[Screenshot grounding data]
━━━━
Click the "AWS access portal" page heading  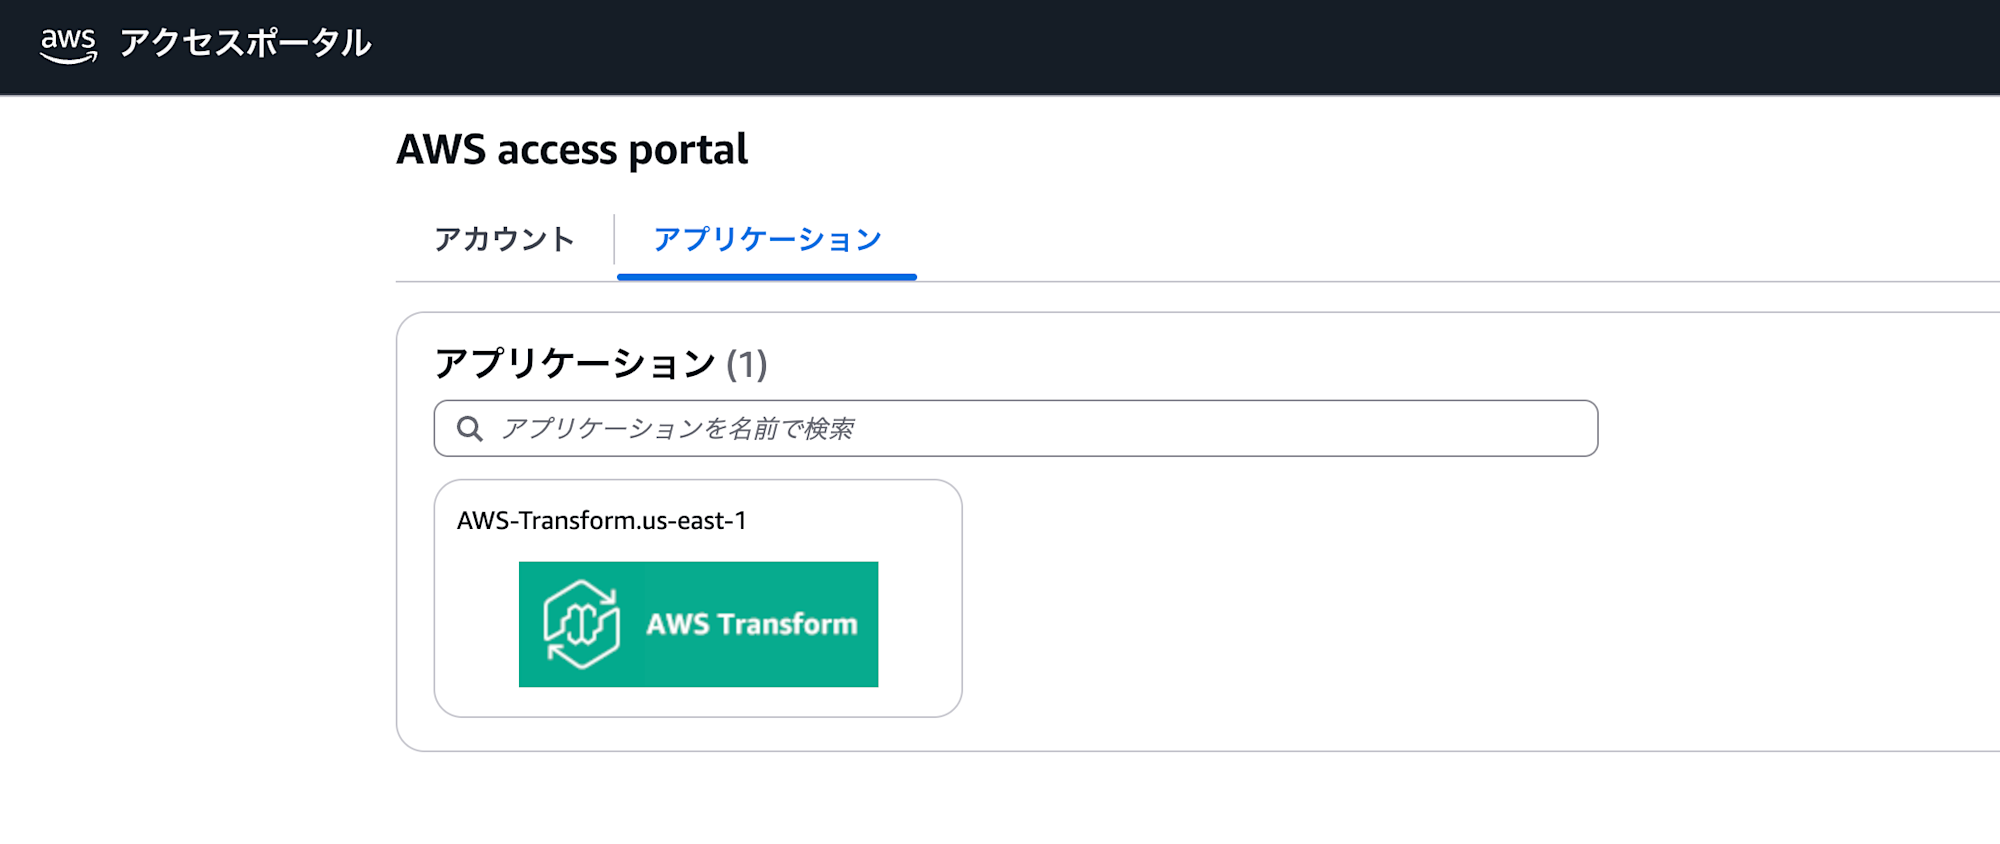coord(571,150)
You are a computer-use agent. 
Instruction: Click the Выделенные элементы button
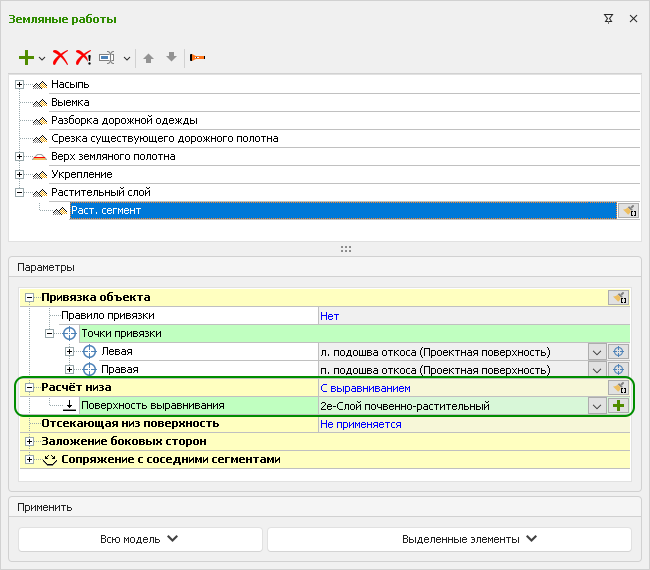point(449,539)
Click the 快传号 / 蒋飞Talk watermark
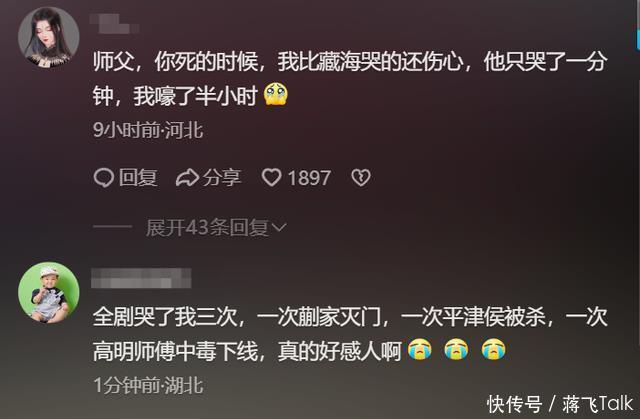Image resolution: width=640 pixels, height=419 pixels. [560, 404]
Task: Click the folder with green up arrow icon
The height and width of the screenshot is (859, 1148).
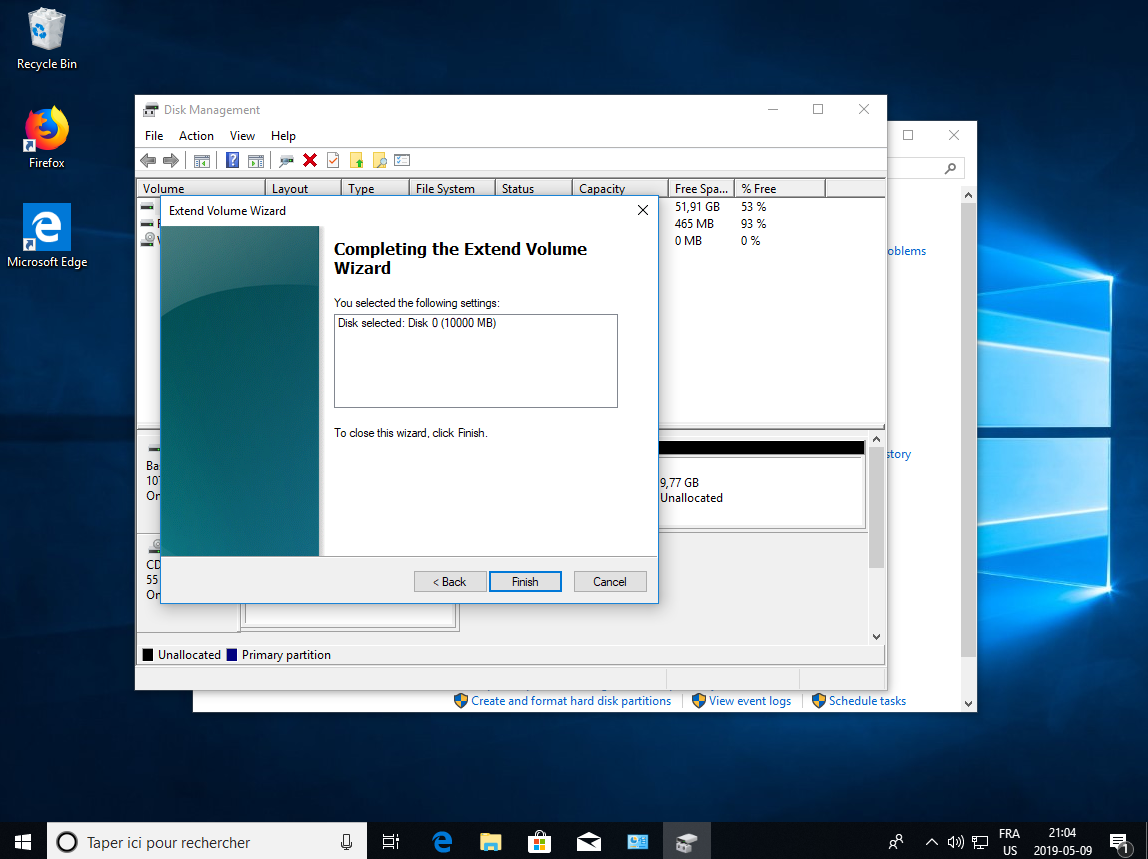Action: click(x=356, y=160)
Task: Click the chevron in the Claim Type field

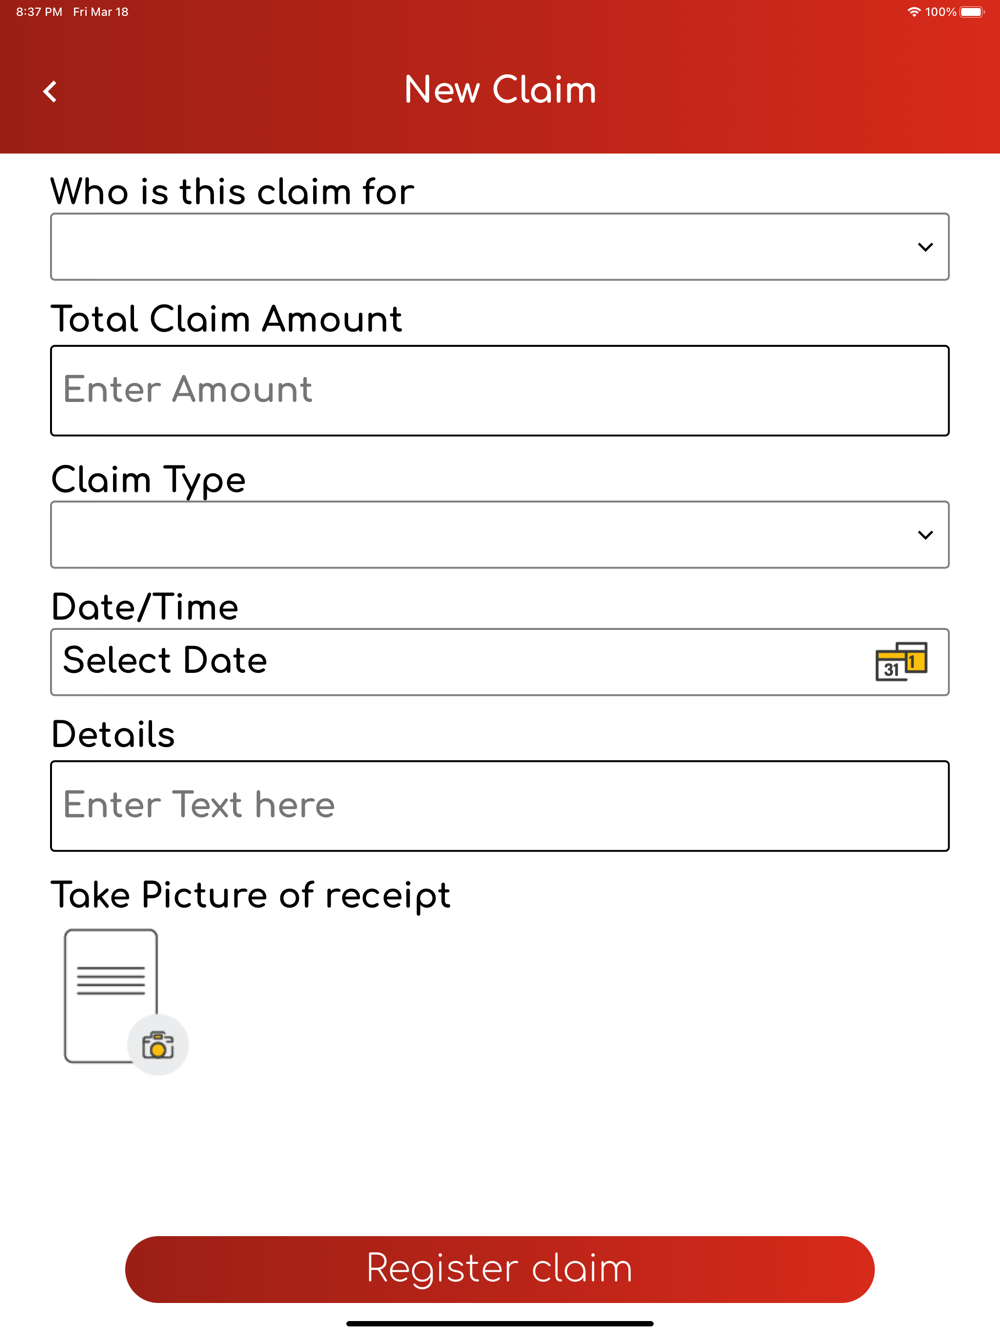Action: coord(925,535)
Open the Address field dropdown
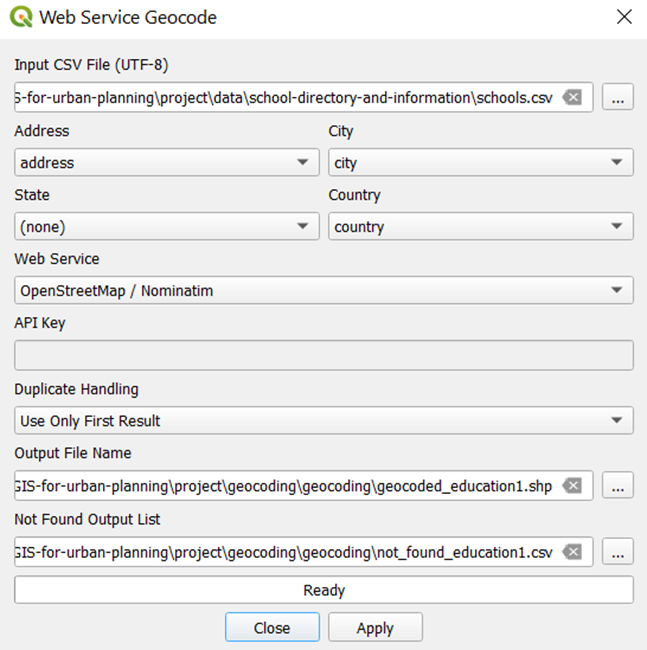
━━━━
## Your assignment
Your task is to retype, exactly and only, the lines from the line holding "The height and" through the final line of the data above, with both ends kept. Drop the pictures.

## Completed exercise
The height and width of the screenshot is (859, 1148).
Action: click(x=356, y=160)
Task: Click the chevron in the Claim Type field

Action: coord(925,535)
Open the Address field dropdown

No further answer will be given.